Document segment →
--- START ---
1. Define a `tokenizer` and `tokenizer_porter` function to be used in the model training pipeline 

In [2]:
# Tokenizer function
def tokenizer(text):
    return text.split()

In [3]:
# Tokenizer porter from the NLTK Porter Stemning algorithm
# PIP install
!pip install nltk



In [4]:
from nltk.stem.porter import PorterStemmer
porter = PorterStemmer()
def tokenizer_porter(text):
    return [porter.stem(word) for word in text.split()]

2. Define a `stop_word` function to be used in the model training pipeline

In [5]:
import nltk
nltk.download('stopwords')
from nltk.corpus import stopwords
stop_word = stopwords.words('english')

[nltk_data] Downloading package stopwords to
[nltk_data]     C:\Users\Admin\AppData\Roaming\nltk_data...
[nltk_data]   Package stopwords is already up-to-date!


3. Read the preprocessed movie data and break them to train and test sets

In [42]:
# Read the data
import pandas as pd
prepared_data = pd.read_csv('data/movie_data.csv', encoding='utf-8')
# Data splits
X_train = prepared_data.loc[:25000, 'review'].values
y_train = prepared_data.loc[:25000, 'sentiment'].values
X_test = prepared_data.loc[25000:, 'review'].values
y_test = prepared_data.loc[25000:, 'sentiment'].values

4. Logistic Regression Model training pipeline, with `GridSearchCV` as hyperparameter search strategy, Bag of Words for word embedding, and `LIBLINEAR` solver as the classifier.
--- END ---
The tasks →
a - In the movie-review notebook, which CSV file is read to load the preprocessed data?
b - Continue the movie-review notebook from where it stops.

Supplied material →
--- START ---
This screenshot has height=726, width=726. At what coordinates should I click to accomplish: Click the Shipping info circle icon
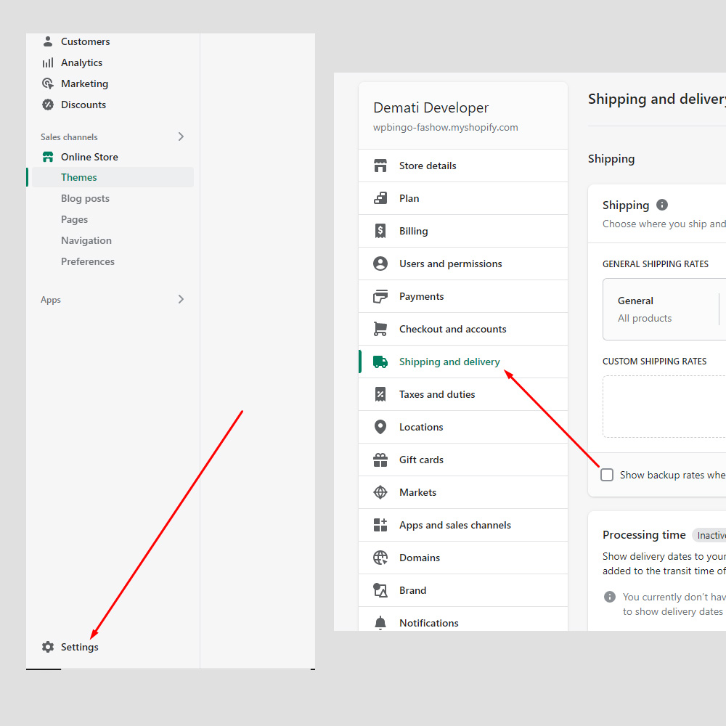point(662,205)
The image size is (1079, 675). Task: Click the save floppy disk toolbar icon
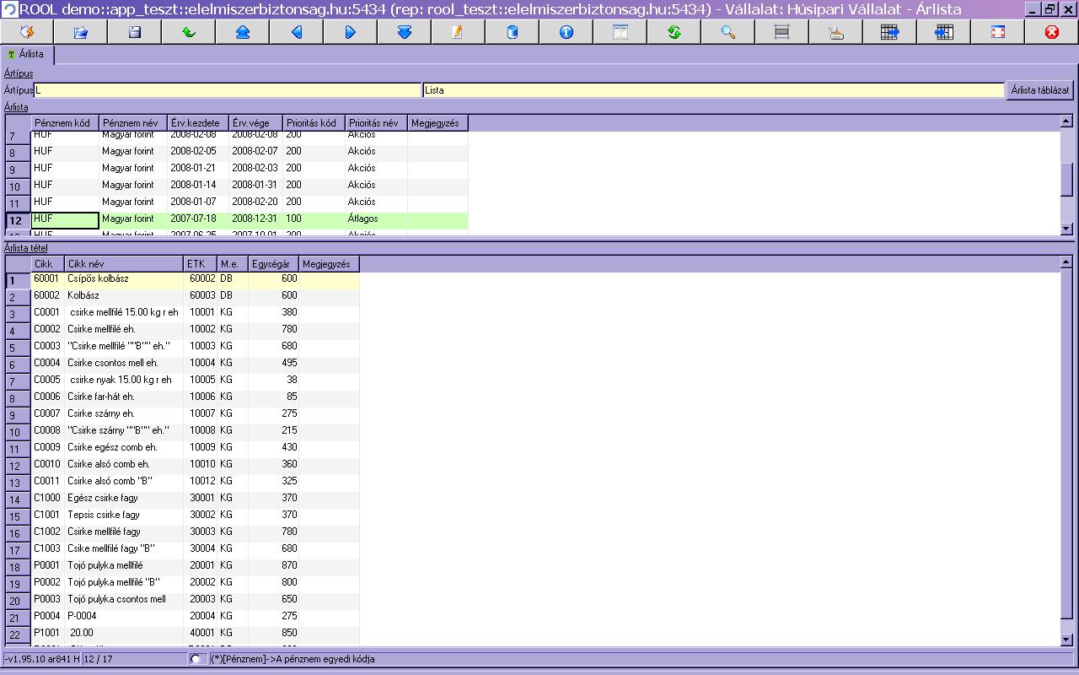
--- END ---
Answers to the tasks →
a - data/movie_data.csv

b -
The earlier defined `tokenizer` and `tokenizer_porter` are also used for words' tokenization.

In [43]:
# Import the neccesary libraries
from sklearn.model_selection import GridSearchCV
from sklearn.pipeline import Pipeline
from sklearn.linear_model import LogisticRegression
from sklearn.feature_extraction.text import TfidfVectorizer

# Initialize the Bag of Words Embeddings
tfidf = TfidfVectorizer(strip_accents = None, lowercase = False, preprocessor = None)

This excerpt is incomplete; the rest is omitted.